I've been dreading this switch for months (I still am, but I have been, too!) considering this year and next year will each double the amount of cert work my team has to do. But, I'm hopeful that the automation work I'm doing will pay off in the long run.

[–] non_burglar@lemmy.world 40 points 20 hours ago (1 children)

Are you not using LE certbot to handle renewals? I can't even imagine doing this manually.

[–] Passerby6497@lemmy.world 28 points 20 hours ago (2 children)

Personally, yes. Everything is behind NPM and SSL cert management is handled by certbot.

Professionally? LOL NO. Shit is manual and usually regulated to overnight staff. Been working on getting to the point it is automated though, but too many bespoke apps for anyone to have cared enough to automate the process before me.

[–] groet@feddit.org 5 points 13 hours ago

One reason for the short certs is to push faster adoption of new technology. Yes that's about new cryptography in the certs but if you still change all your certs by hand maybe you need to be forced ...

[–] Zanathos@lemmy.world 3 points 9 hours ago (1 children)

I'm in the same boat here. I keep sounding the alarm and am making moves so that MY systems won't be impacted, but it's not holding water with the other people I work with and the systems they manage. I'm torn between manual intervention to get it started or just letting them deal with it themselves once we hit 45 day renewal periods.

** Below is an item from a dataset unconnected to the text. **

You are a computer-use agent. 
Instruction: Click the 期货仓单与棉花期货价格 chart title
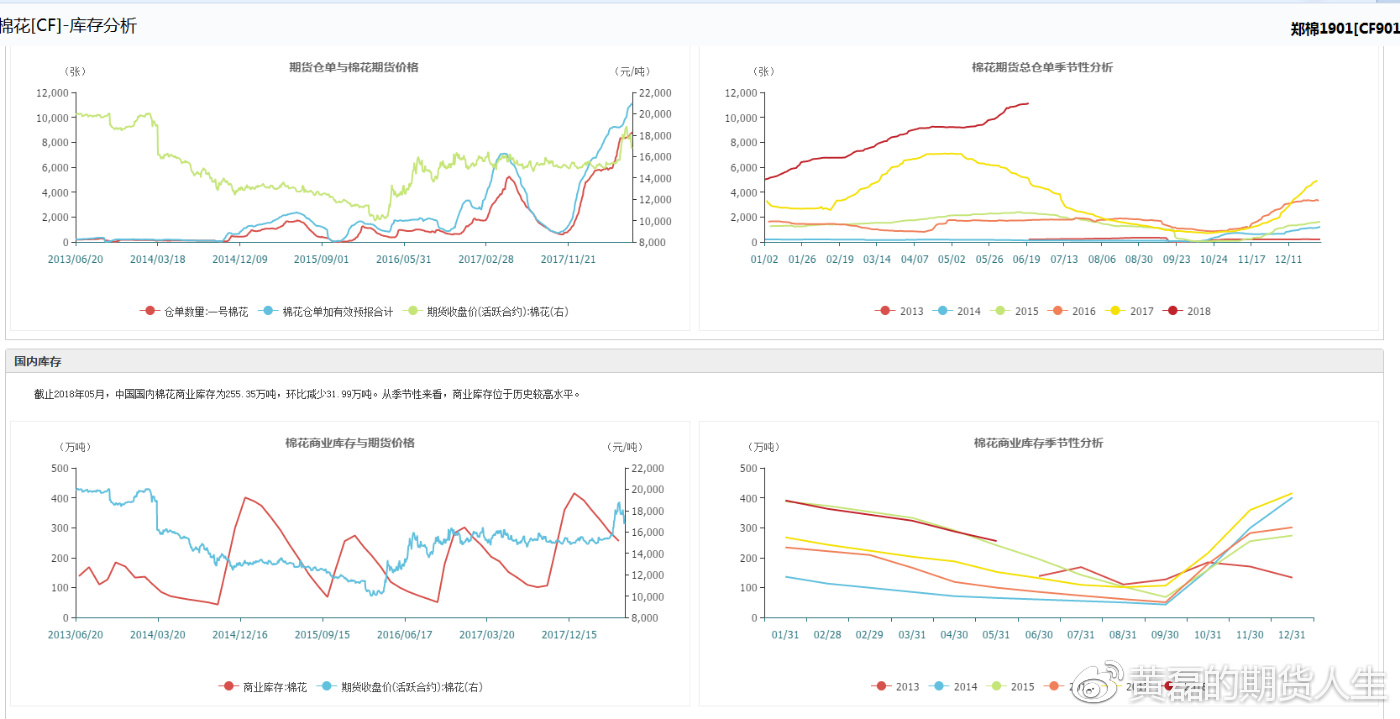click(x=353, y=67)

[–] LordKitsuna@lemmy.world 3 points 8 hours ago (1 children)

Can you not just setup an nginx reverse proxy at the network edge to handle the ssl for the domain(s) and not have to worry about the app itself being setup for it? That's how I've always managed all software personal or professional

[–] Zanathos@lemmy.world 1 points 6 hours ago (1 children)

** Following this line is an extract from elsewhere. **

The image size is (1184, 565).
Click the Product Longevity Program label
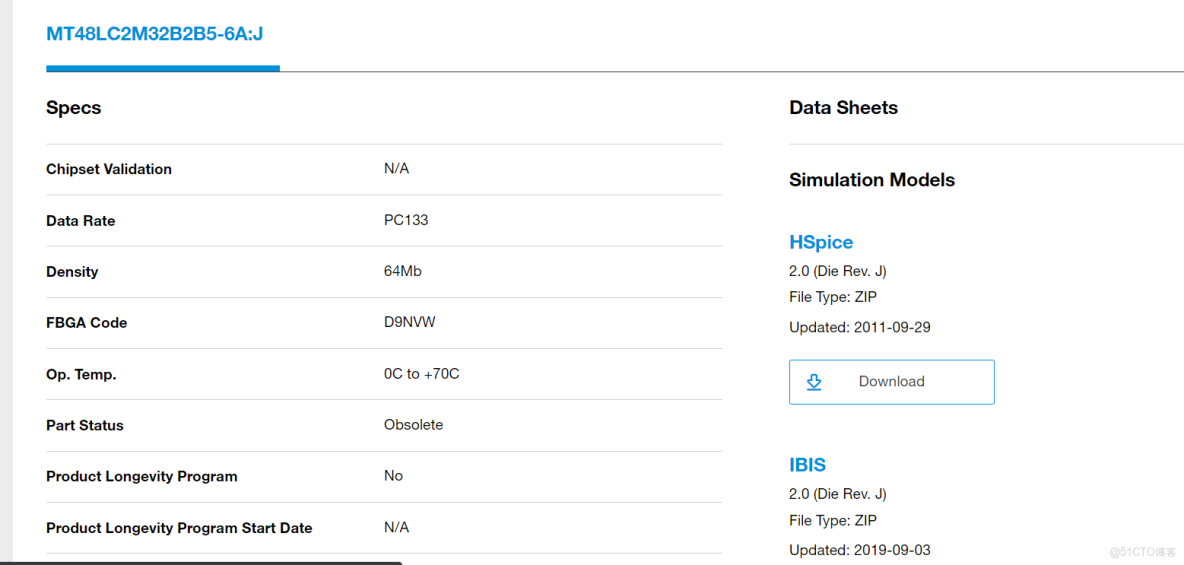click(142, 476)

Unfortunately some apps require the certificate be bound to the internal application, and need to be done so through cli or other methods not easily automated. We could front load over reverse proxy but we would still need to take the proxy cert and bind to the internal service for communication to work properly. Thankfully that's for my other team to figure out as I already have a migration plan for systems I manage.

[–] eclipse@lemmy.world 1 points 5 hours ago (1 children)

Why can't you just have a long lived internally signed cert on your archaic apps and LE at the edge on a modern proxy? It's easy enough to have the proxy trust the internal cert and connect to your backend service that shouldn't know the difference if there's a proxy or not.

Or is your problem client side?

[–] sparky@lemmy.federate.cc 1 points 2 hours ago

That’s actually a really good idea. I’m not the person you replied to, but I’m taking notes.

[–] Appoxo@lemmy.dbzer0.com 1 points 16 hours ago

Luckily I am using only traefik and everything goes through it that it needs for.
Can't imagine how annoying it would be to interface with every equipment so there are no https errors...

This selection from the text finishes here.